So my children and my wife appear throughout. Also two dogs (one now dead) and several friends. As always, friends have things to say about the writing that may concern or contain some semblance of them. One of my friends says these poems are “A libidinal working through of daily life in the early years of being a parent.” I think that is true, as far as I can tell. Another friend said something like (this time I’m summarizing) these poems are about how things appear next to each other for no reason all the time. I would add that this constitutes what commonly gets called 'a life.' Another way to say it: any one of us is an extremely limited platform that regularly encounters or interfaces with very few things (often the same things over and over).
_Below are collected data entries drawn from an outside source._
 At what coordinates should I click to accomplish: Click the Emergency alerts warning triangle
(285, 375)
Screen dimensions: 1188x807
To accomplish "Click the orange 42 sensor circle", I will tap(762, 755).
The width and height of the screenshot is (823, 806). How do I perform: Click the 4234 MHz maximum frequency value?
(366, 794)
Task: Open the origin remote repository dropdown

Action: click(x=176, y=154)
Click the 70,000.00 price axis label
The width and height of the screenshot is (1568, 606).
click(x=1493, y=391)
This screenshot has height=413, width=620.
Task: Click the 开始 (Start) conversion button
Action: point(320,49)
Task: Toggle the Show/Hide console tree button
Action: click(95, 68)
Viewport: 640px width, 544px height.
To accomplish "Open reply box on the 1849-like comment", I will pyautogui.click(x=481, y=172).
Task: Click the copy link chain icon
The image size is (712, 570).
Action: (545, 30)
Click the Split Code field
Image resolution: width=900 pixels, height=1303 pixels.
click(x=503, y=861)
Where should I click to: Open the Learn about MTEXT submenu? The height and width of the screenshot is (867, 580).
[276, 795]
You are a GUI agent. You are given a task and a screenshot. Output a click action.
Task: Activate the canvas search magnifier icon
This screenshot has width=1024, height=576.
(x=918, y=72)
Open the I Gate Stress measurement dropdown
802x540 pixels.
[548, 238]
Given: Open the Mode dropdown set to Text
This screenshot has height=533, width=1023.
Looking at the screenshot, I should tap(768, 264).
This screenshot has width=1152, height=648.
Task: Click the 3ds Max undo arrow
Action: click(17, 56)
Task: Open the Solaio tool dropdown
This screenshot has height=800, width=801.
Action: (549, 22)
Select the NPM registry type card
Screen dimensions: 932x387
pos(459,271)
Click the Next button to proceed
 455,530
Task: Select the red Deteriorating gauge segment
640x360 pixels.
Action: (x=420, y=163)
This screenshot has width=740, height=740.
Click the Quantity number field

I am confined to writing, for whatever reason, solely about those encounters. Finally, this book is about the notes app on my phone and the length of the lines it permits. Also the fonts. My family’s oracular statements persist throughout. What they portend is reduced to nil by our shared fate. They are beautiful for that reason and I do love them.

About the author

Alongside Holly Melgard and Joey Yearous-Algozin, Chris Sylvester has managed and maintained Troll Thread, a tumblr-based platform for experimental texts and internet-based works, since 2011. Aside from the eighteen books published on Troll Thread, he is also the author of BOOK ABT FANTASY (Roof Books, 2016), POEMS ABT ‘INTERN’ AND ‘PHIL’ THE INTERN (Area Sneaks, 2016), and MY MOM MY DAD AND ME (Gauss PDF, 2017). He lives with his family in Westborough, MA.


5.5 × 8.5 in.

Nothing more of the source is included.